#### [DOCUMENT EXTRACT]
===
Throughout my twenties my height became an additional source of shame. As a woman who is 4’10”, I have had to laugh accommodatingly as powerful professionals made short jokes at my expense, placing their arms atop my head as they told me what a lovely headrest I made. I’ve endured countless digs that people confused for small talk, comments over coffee from C-level employees that questioned, “have you gotten shorter?” along with assertions of “wow! I didn’t realize you were THAT small!” And here’s the thing – I can’t totally blame these people. As I approach 30, I can say with confidence that I have never in my 29 years seen someone with my body type or height in an ad, as a mannequin, on a television show, or admired in the pages of a magazine. I’m sure these professionals haven’t either.
As social media has become more prevalent and with the rise of hashtag culture, I have seen how so many other women have endured experiences similar to my own. And I have been pleased to see that the shame many of us have been made to feel is no longer being hidden. Many don’t realize that the confident, smart women that they surround themselves with are also women who have grown up fighting off shame and stigma in the same way that I have. And it’s important that we have these discussions because if we don’t, we can’t change things for the women that come after us.
We’ve come a long way – with the rise of terms like “curvy” and “thick” it has (arguably) created a space for boys and men alike to verbalize their attraction to women of all different body types, without fear of condemnation from peers. Clothing brands have also taken note by producing more separates for swimsuits, along with an influx of high-waisted two pieces – all of which give women more options to choose from beyond the string bikinis and one-piece swimsuits we were once limited to. Offering diversified sizing options is an important step in the right direction but in a hashtag culture, social movements are also are vital in changing the narrative around body image.
===
(Dataset entries)
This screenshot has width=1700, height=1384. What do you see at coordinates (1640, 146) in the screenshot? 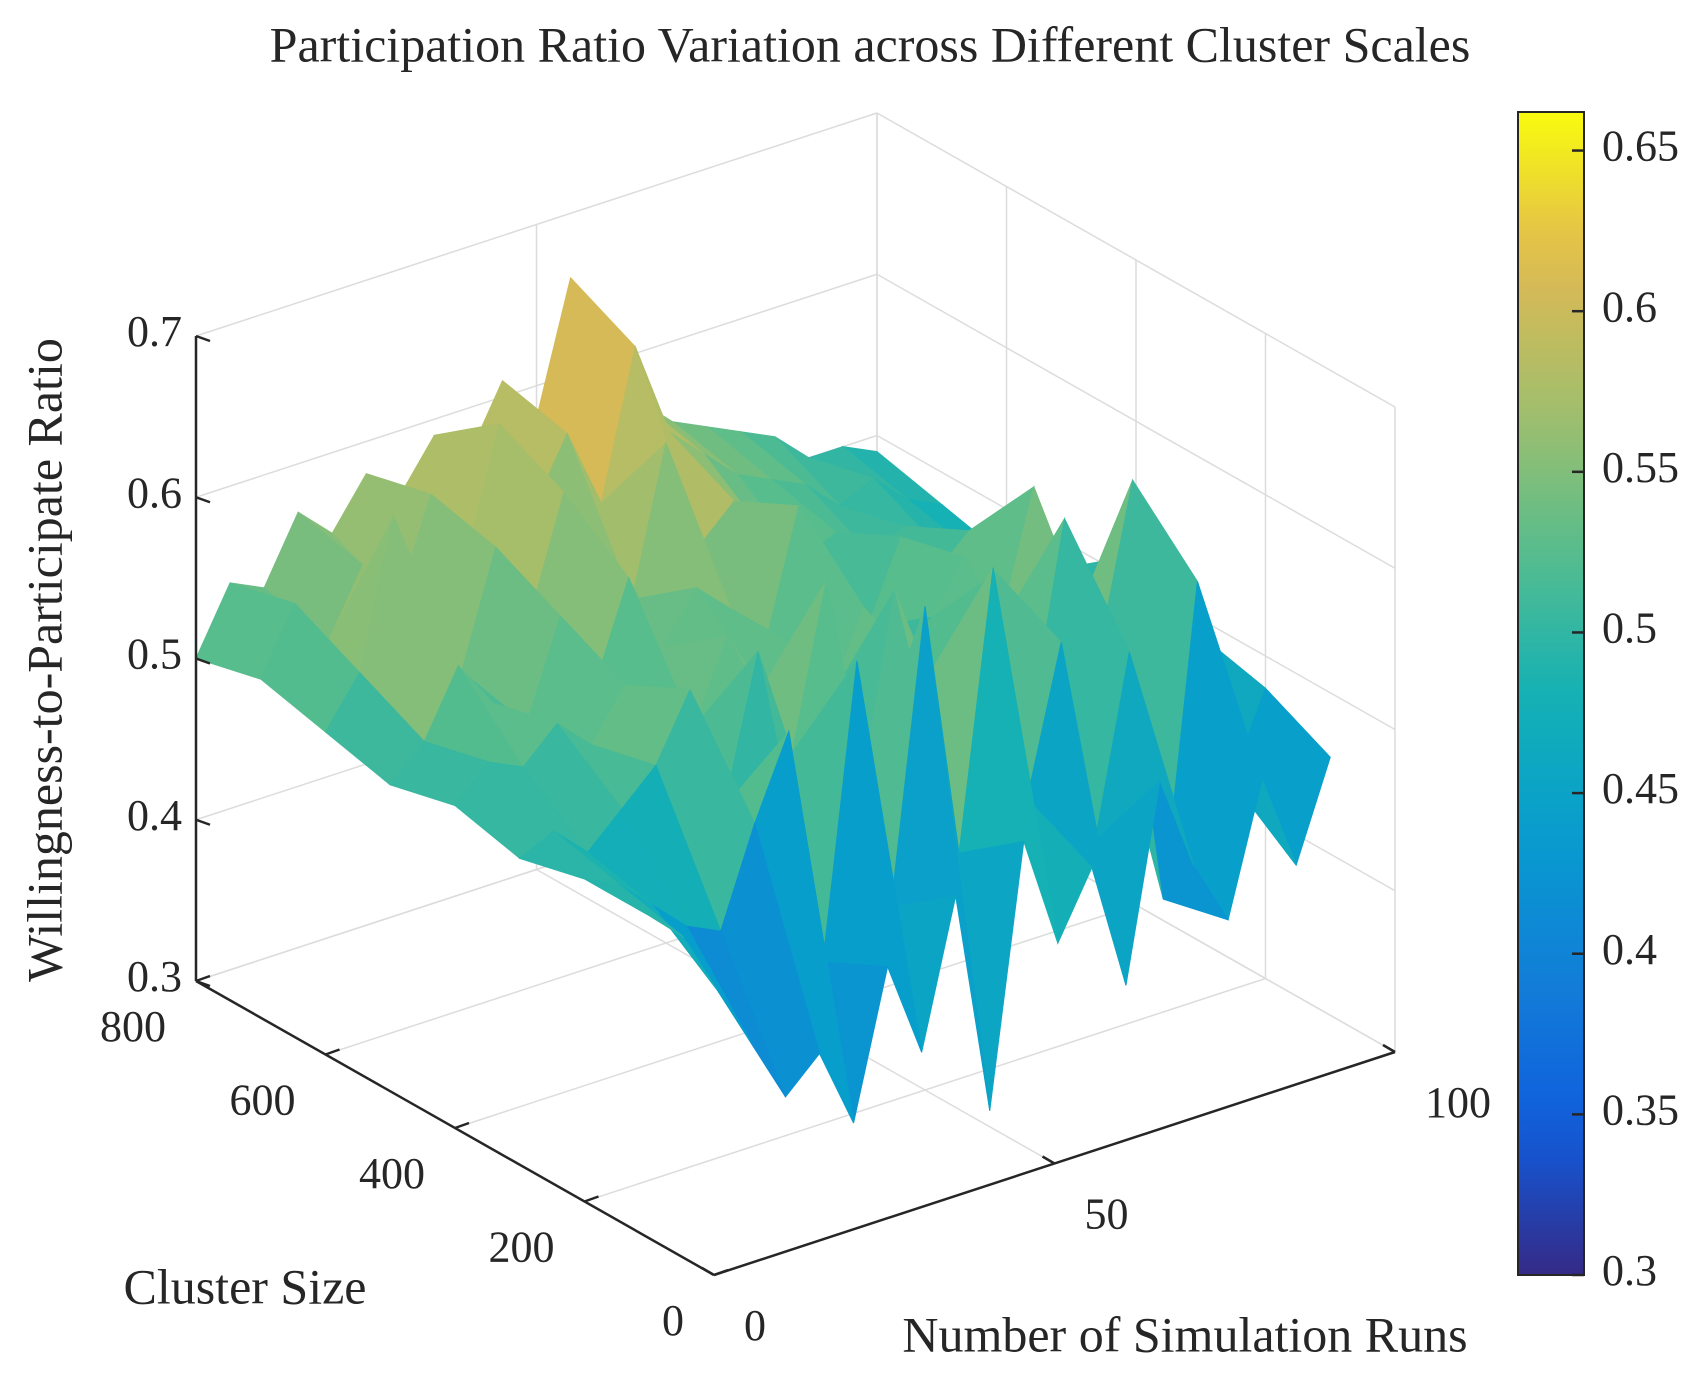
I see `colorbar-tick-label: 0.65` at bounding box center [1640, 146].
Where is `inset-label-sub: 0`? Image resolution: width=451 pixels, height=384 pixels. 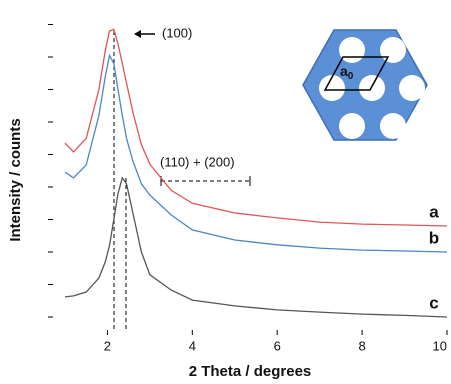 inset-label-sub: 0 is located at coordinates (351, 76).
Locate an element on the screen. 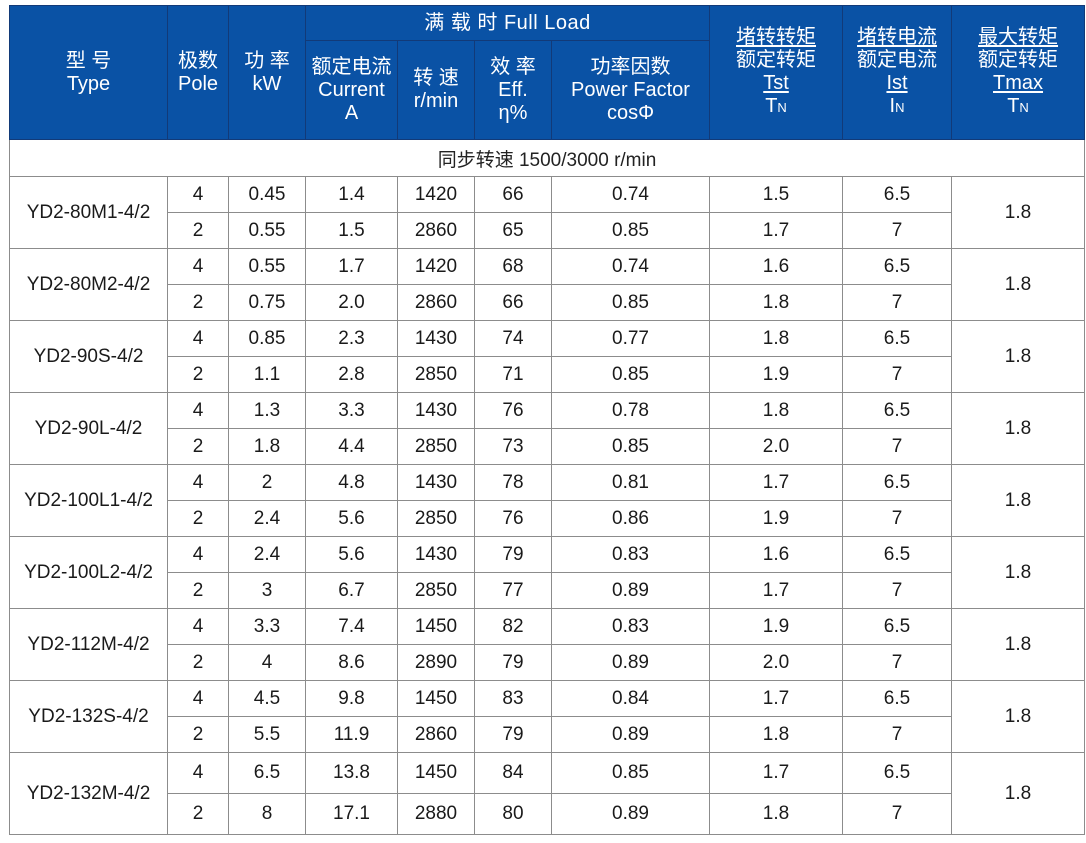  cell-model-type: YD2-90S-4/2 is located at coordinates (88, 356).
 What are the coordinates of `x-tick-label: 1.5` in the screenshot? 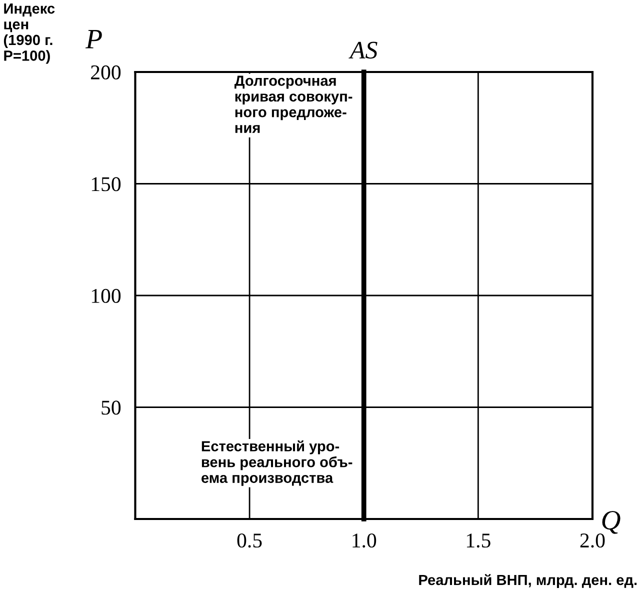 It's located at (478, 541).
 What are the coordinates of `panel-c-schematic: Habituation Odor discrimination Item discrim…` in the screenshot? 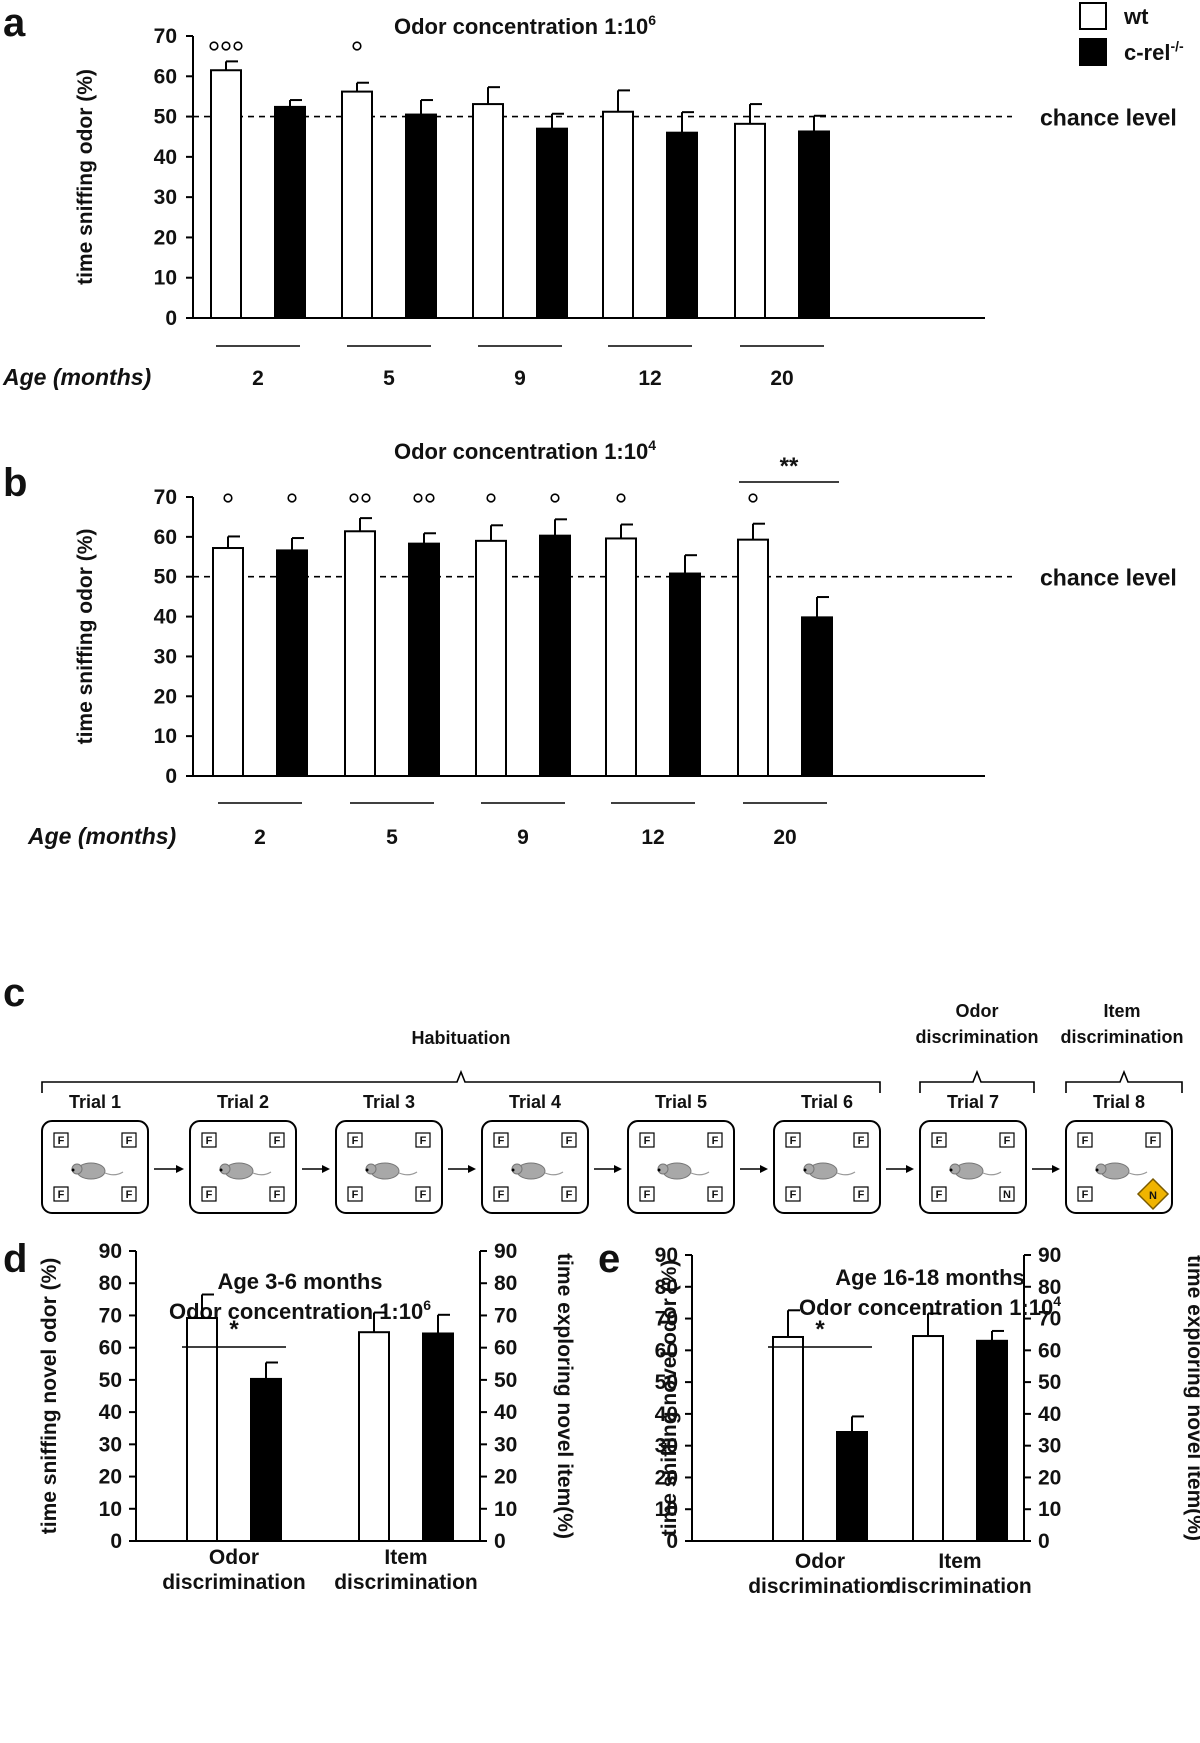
===
#### [STUDY QUESTIONS]
[1] Can you switch "coffee" to "lunch" in the passage of the essay on height and body image that opens with "Throughout my twenties" and closes with "professionals haven’t either.", and give that passage again?
[2] Could you resume the essay on height and body image, picking up right after its final sentence?

#### [RESPONSES PER TASK]
[1]
Throughout my twenties my height became an additional source of shame. As a woman who is 4’10”, I have had to laugh accommodatingly as powerful professionals made short jokes at my expense, placing their arms atop my head as they told me what a lovely headrest I made. I’ve endured countless digs that people confused for small talk, comments over lunch from C-level employees that questioned, “have you gotten shorter?” along with assertions of “wow! I didn’t realize you were THAT small!” And here’s the thing – I can’t totally blame these people. As I approach 30, I can say with confidence that I have never in my 29 years seen someone with my body type or height in an ad, as a mannequin, on a television show, or admired in the pages of a magazine. I’m sure these professionals haven’t either.

[2]
Fortunately, there are celebrities and influencers who are helping to create a dialogue around these issues. One such advocate is Good Place actress Jameela Jamil who recently started a movement called “I Weigh”. It was sparked after coming across a photo on Instagram of the Kardashian’s which had their respective weights posted across each of their bodies, along with a caption that read, “what do you weigh?” The photo left her appalled. To clap back at the ridiculousness, she created the Instagram account @I_Weigh which asks men and women to reevaluate their own worth by rethinking what they “weigh” in accomplishments instead of in pounds. She does this by asking followers to submit images of themselves with words or phrases on top of their image, noting things about themselves that they are proud of and that makes them who they are. It’s a positive, visual representation for girls of all ages that they are so much more than just a number.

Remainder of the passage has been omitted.